TradingInvest
Active Member
This actually happened with Twitter in 2018: they posted a narrow profit in Q1'2018 and just made it into the S&P 500. Market cap was about half of Tesla's, and they didn't have nearly as many shorts.
The outcome: over several weeks there was an almost uninterrupted rise from ~$30 to ~$46: a +50% rise.
With ~20% of TSLA float short plus twice the weight of Twitter I have no idea how far TSLA would rise after a surprise S&P 500 inclusion, but if the Twitter example is comparable then I'm pretty sure it will be more than +50% from current levels.
Not advice though.
Twitter had huge Call positions months before the S&P inclusion. I think that helped to dampen the jump to only 50%.

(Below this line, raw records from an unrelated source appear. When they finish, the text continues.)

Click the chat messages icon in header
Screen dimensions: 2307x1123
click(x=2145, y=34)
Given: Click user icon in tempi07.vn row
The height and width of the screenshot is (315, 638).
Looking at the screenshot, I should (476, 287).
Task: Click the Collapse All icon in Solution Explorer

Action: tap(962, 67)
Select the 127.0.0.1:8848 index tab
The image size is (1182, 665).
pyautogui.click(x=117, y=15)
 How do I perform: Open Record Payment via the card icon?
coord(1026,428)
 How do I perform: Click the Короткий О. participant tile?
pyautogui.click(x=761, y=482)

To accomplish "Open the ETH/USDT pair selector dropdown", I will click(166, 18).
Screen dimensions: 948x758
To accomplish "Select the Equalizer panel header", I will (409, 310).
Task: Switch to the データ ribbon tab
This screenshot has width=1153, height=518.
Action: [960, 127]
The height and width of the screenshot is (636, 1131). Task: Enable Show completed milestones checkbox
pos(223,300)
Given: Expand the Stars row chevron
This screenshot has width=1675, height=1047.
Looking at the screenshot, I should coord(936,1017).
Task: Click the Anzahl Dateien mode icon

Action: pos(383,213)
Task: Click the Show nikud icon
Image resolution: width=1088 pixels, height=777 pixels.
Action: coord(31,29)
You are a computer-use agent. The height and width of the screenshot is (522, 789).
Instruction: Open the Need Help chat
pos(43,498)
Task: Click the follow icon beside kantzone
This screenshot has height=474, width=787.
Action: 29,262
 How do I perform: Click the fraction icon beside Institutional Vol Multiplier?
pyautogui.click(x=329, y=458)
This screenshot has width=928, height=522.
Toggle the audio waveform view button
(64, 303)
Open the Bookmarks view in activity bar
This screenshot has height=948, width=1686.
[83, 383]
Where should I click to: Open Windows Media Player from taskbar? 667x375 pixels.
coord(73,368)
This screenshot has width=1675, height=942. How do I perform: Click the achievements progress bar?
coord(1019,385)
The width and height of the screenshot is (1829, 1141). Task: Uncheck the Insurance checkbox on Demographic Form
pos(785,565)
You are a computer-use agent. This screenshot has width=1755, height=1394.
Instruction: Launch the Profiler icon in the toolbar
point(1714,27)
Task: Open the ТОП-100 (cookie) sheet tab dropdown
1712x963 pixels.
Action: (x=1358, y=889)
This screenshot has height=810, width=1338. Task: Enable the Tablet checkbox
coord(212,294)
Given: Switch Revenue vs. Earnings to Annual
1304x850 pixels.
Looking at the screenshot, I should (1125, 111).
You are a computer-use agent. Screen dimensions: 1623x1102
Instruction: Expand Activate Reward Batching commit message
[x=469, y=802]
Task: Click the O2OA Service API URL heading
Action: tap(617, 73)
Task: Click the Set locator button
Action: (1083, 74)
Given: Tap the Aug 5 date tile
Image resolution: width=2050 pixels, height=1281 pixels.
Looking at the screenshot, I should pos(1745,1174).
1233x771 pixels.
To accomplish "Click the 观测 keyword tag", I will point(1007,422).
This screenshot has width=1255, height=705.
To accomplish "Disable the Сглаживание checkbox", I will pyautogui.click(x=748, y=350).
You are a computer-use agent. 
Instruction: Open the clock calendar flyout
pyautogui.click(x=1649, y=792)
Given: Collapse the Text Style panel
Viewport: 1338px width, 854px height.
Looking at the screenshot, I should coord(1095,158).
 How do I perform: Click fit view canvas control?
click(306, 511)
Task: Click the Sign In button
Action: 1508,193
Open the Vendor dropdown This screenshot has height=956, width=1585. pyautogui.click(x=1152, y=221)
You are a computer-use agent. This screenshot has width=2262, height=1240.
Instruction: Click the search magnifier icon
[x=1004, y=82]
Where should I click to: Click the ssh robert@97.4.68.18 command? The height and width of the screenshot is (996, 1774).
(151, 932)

For Tesla, there are three factors to make it potentially more dramatic.
1. Larger overall short position, and each short tends to have outsized position on TSLA because they are so sure this is the best short.
2. Many TSLA longs are looking for 10~20 fold gains, so unlikely to give up shares during rally. Instead they are likely to buy more with increased buying power.
3. Q3, Q4 of 2020 is expected to be strong, 2021, 2022, 2023, 2024... are likely to be even stronger. So shorts can't just sell future Calls to limit rally and get away with it.
It would be best if the squeeze lasts several years, slow and steady.